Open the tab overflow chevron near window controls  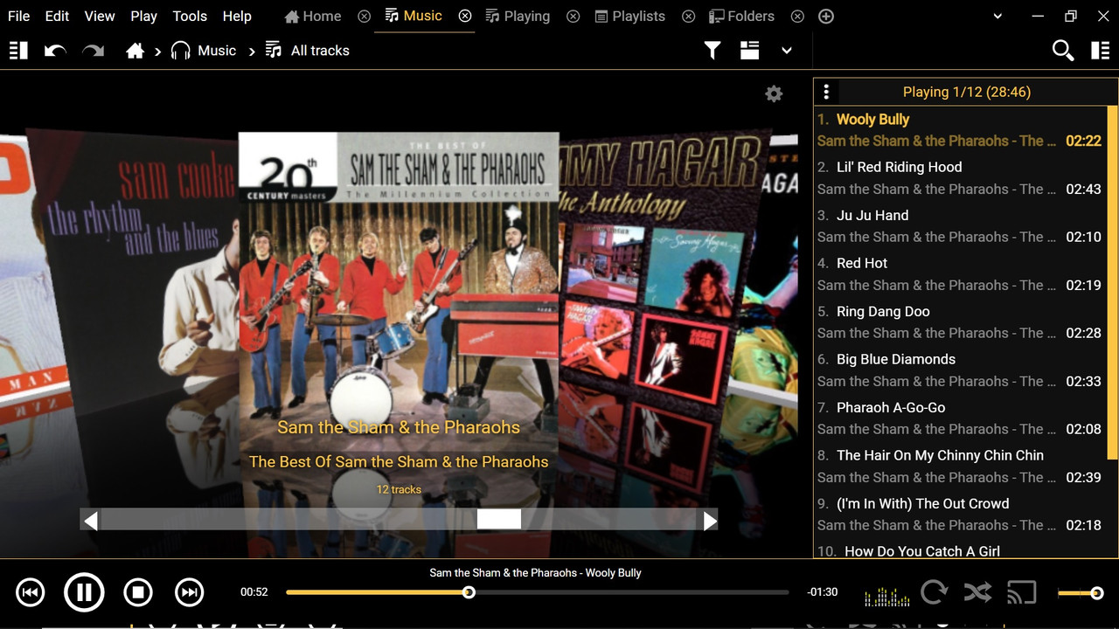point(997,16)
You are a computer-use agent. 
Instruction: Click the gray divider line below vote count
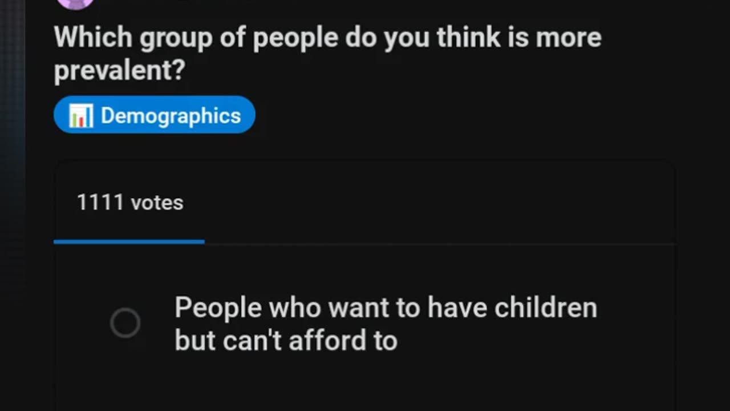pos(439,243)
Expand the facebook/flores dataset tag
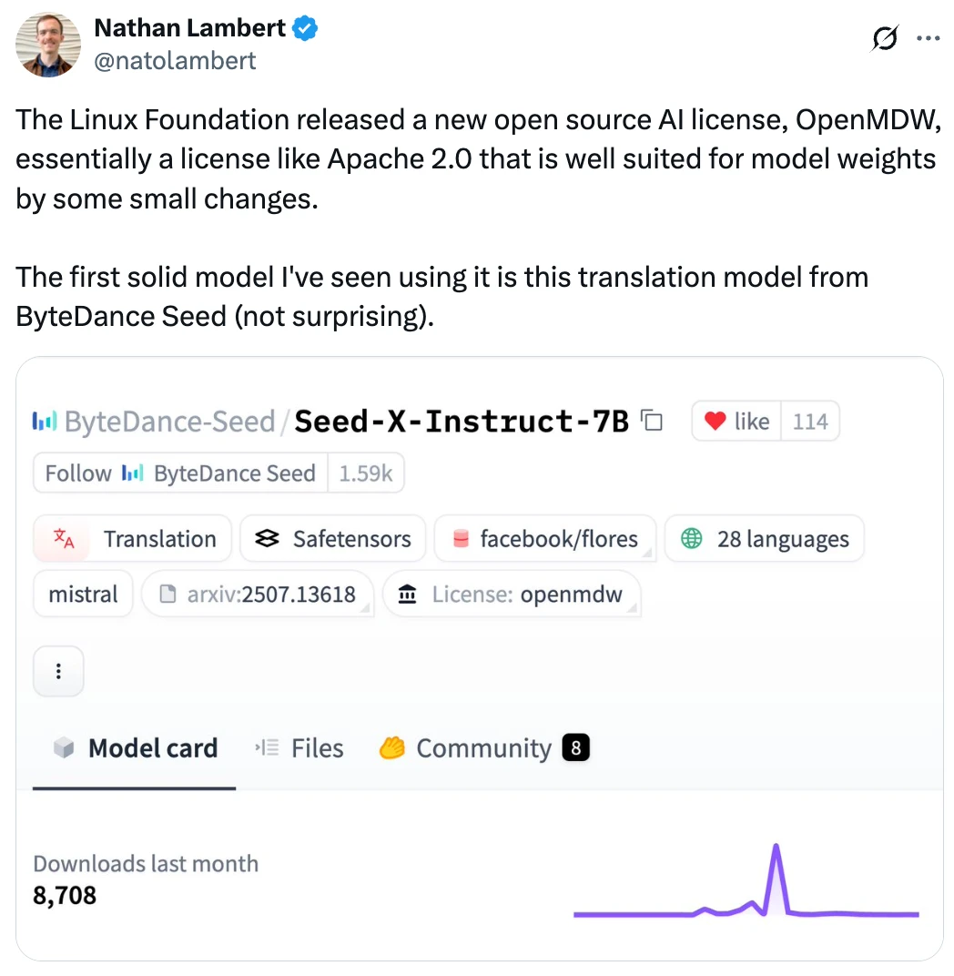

==

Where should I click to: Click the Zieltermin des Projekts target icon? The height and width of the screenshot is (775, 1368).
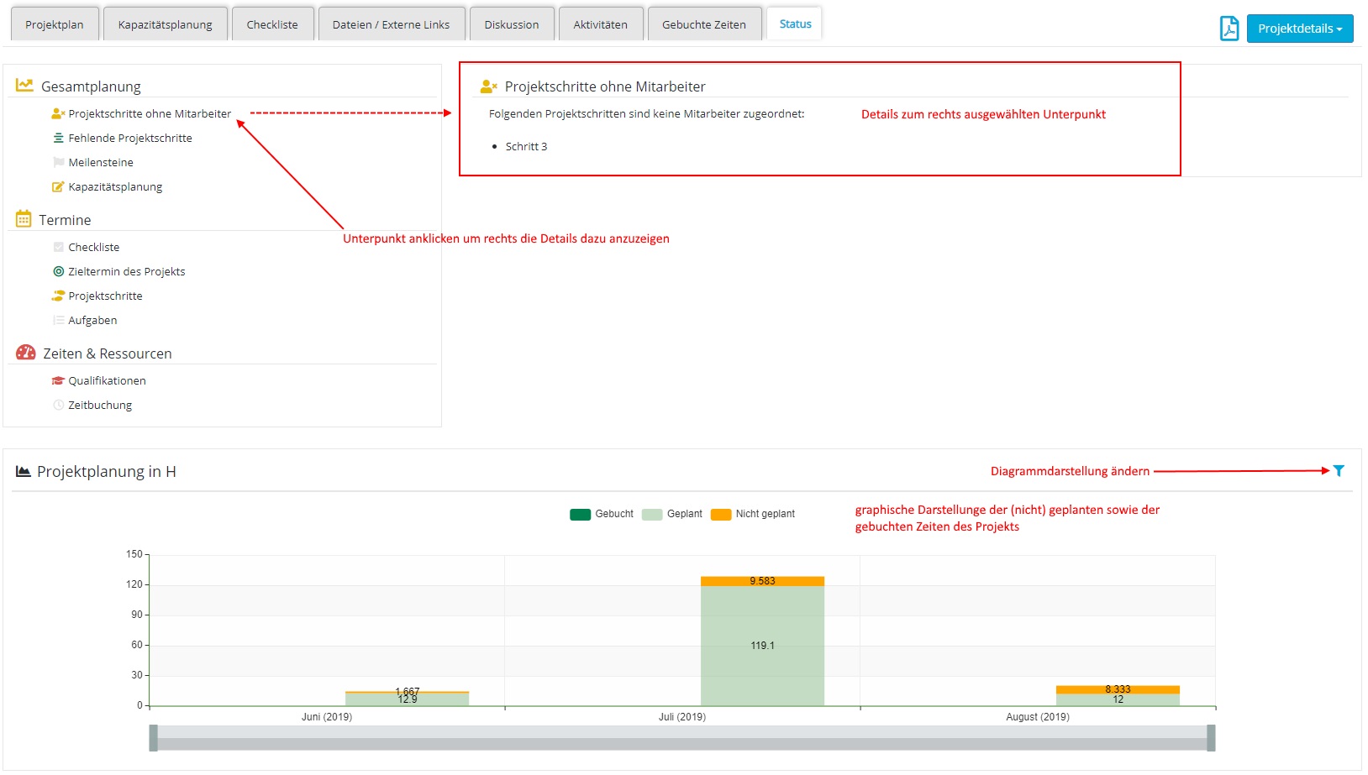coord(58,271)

▸ **TO DO**
An exact transcription is needed of the lines from the one with "You are a computer-use agent." to the one with "Expand the facebook/flores dataset tag" above, both ends included, with pictures left out.

▸ **WRITTEN ANSWER**
You are a computer-use agent. 
Instruction: Click the gray divider line below vote count
pos(439,243)
Expand the facebook/flores dataset tag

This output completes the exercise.